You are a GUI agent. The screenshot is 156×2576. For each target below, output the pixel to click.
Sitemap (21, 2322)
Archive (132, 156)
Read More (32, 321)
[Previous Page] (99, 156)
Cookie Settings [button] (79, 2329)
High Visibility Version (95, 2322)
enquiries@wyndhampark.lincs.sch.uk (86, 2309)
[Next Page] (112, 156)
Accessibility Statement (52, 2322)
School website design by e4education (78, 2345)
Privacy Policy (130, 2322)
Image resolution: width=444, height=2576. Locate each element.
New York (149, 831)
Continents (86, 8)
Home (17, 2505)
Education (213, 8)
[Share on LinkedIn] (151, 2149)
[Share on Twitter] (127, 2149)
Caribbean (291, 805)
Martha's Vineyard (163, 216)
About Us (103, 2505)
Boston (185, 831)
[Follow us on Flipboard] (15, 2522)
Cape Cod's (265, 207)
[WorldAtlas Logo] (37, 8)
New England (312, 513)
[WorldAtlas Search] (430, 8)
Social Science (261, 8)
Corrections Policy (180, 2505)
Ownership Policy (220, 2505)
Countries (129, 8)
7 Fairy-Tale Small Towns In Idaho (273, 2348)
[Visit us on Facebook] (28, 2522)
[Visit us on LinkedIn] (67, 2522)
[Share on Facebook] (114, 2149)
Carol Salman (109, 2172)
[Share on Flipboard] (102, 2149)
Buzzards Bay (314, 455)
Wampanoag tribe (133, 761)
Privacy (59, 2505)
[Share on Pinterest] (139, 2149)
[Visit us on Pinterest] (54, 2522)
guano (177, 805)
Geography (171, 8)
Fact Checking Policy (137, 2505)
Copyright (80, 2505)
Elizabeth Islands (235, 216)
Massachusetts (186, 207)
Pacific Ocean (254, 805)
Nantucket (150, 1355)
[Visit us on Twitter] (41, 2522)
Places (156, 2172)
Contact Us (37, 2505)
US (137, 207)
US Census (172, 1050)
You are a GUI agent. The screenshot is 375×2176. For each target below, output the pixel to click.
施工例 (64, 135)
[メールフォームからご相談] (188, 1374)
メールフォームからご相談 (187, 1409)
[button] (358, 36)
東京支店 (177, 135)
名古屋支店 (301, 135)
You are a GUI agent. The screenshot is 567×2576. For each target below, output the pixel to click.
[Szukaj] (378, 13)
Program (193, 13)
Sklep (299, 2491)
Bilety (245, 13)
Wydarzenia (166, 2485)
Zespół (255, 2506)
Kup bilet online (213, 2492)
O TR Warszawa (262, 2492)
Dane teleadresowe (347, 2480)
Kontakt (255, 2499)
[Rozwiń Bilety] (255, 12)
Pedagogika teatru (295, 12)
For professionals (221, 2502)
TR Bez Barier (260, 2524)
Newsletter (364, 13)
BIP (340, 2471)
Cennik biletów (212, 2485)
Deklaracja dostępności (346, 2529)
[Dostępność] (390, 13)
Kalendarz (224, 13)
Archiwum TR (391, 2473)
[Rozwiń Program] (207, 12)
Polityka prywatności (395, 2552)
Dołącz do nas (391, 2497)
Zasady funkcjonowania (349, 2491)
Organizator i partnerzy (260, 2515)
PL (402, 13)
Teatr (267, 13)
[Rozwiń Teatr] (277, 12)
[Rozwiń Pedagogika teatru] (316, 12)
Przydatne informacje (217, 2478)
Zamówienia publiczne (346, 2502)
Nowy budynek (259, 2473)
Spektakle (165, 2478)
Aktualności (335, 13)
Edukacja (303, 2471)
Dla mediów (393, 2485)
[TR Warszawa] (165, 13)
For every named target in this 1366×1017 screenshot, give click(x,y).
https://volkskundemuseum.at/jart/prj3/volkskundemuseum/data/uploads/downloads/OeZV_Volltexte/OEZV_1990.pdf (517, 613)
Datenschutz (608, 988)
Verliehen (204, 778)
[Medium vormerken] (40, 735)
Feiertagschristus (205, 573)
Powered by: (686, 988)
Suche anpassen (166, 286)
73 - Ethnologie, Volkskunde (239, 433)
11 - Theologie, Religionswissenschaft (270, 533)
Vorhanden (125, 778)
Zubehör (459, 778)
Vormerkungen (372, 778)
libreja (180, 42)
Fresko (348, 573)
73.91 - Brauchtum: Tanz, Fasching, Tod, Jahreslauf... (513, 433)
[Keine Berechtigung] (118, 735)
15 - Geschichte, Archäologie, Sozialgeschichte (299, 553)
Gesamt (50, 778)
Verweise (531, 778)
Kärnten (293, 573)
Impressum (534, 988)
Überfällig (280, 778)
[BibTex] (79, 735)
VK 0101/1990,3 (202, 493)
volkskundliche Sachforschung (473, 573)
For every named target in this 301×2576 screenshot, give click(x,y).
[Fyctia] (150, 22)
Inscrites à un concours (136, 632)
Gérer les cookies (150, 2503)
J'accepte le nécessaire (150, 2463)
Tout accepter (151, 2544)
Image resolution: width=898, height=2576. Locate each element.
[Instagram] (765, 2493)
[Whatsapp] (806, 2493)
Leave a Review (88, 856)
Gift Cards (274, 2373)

|---|

WORK ITEM. Lines that hold the word "Facebook" are the ones to copy from the entries above.

SOLUTION TO THE PROBLEM.
[Visit us on Facebook] (28, 2522)
[Share on Facebook] (114, 2149)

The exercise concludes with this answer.